*** Opening of DATA FOR THIS TASK ***

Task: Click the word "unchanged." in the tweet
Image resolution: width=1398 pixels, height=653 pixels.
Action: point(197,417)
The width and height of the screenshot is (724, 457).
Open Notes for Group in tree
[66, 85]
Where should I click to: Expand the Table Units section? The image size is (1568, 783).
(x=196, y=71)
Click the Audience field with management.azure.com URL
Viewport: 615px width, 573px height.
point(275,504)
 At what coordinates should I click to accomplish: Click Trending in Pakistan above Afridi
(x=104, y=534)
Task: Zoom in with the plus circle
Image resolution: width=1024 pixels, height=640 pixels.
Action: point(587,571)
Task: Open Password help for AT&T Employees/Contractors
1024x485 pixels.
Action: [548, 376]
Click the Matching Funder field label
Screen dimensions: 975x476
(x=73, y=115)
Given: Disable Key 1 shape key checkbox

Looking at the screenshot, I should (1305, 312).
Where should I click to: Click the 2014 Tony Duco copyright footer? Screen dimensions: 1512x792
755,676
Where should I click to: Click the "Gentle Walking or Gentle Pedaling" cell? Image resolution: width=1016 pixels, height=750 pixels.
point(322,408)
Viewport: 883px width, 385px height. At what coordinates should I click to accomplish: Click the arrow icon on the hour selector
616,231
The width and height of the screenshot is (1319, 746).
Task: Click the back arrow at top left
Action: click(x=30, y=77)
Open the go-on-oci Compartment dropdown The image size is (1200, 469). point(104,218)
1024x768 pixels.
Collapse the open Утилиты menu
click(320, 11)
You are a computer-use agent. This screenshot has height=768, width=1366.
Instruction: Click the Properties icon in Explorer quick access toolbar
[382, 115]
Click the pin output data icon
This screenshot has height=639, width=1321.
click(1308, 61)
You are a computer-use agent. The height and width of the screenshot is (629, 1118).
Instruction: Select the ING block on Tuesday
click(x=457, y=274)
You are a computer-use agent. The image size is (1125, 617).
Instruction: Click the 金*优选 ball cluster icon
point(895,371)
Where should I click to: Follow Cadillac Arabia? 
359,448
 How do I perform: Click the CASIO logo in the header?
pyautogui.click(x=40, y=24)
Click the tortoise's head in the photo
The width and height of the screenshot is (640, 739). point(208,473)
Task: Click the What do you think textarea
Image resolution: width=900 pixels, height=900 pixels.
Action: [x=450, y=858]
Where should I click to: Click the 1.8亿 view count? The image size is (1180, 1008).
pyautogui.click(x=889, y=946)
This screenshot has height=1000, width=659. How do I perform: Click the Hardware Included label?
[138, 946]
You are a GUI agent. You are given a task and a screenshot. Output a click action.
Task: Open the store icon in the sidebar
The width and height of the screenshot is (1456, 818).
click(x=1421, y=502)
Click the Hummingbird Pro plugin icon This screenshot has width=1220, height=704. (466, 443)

*** Close of DATA FOR THIS TASK ***

EXERCISE DESCRIPTION: Write the data out again in full and exactly.

EXERCISE RESULT:
Task: Click the word "unchanged." in the tweet
Image resolution: width=1398 pixels, height=653 pixels.
Action: point(197,417)
The width and height of the screenshot is (724, 457).
Open Notes for Group in tree
[66, 85]
Where should I click to: Expand the Table Units section? The image size is (1568, 783).
(x=196, y=71)
Click the Audience field with management.azure.com URL
Viewport: 615px width, 573px height.
point(275,504)
 At what coordinates should I click to accomplish: Click Trending in Pakistan above Afridi
(x=104, y=534)
Task: Zoom in with the plus circle
Image resolution: width=1024 pixels, height=640 pixels.
Action: point(587,571)
Task: Open Password help for AT&T Employees/Contractors
1024x485 pixels.
Action: [548, 376]
Click the Matching Funder field label
Screen dimensions: 975x476
(x=73, y=115)
Given: Disable Key 1 shape key checkbox

Looking at the screenshot, I should (1305, 312).
Where should I click to: Click the 2014 Tony Duco copyright footer? Screen dimensions: 1512x792
755,676
Where should I click to: Click the "Gentle Walking or Gentle Pedaling" cell? Image resolution: width=1016 pixels, height=750 pixels.
point(322,408)
Viewport: 883px width, 385px height. At what coordinates should I click to accomplish: Click the arrow icon on the hour selector
616,231
The width and height of the screenshot is (1319, 746).
Task: Click the back arrow at top left
Action: click(x=30, y=77)
Open the go-on-oci Compartment dropdown The image size is (1200, 469). point(104,218)
1024x768 pixels.
Collapse the open Утилиты menu
click(320, 11)
You are a computer-use agent. This screenshot has height=768, width=1366.
Instruction: Click the Properties icon in Explorer quick access toolbar
[382, 115]
Click the pin output data icon
This screenshot has height=639, width=1321.
click(1308, 61)
You are a computer-use agent. The height and width of the screenshot is (629, 1118).
Instruction: Select the ING block on Tuesday
click(x=457, y=274)
You are a computer-use agent. The image size is (1125, 617).
Instruction: Click the 金*优选 ball cluster icon
point(895,371)
Where should I click to: Follow Cadillac Arabia? 
359,448
 How do I perform: Click the CASIO logo in the header?
pyautogui.click(x=40, y=24)
Click the tortoise's head in the photo
The width and height of the screenshot is (640, 739). point(208,473)
Task: Click the What do you think textarea
Image resolution: width=900 pixels, height=900 pixels.
Action: [x=450, y=858]
Where should I click to: Click the 1.8亿 view count? The image size is (1180, 1008).
pyautogui.click(x=889, y=946)
This screenshot has height=1000, width=659. How do I perform: Click the Hardware Included label?
[138, 946]
You are a GUI agent. You are given a task and a screenshot. Output a click action.
Task: Open the store icon in the sidebar
The width and height of the screenshot is (1456, 818).
click(x=1421, y=502)
Click the Hummingbird Pro plugin icon This screenshot has width=1220, height=704. (466, 443)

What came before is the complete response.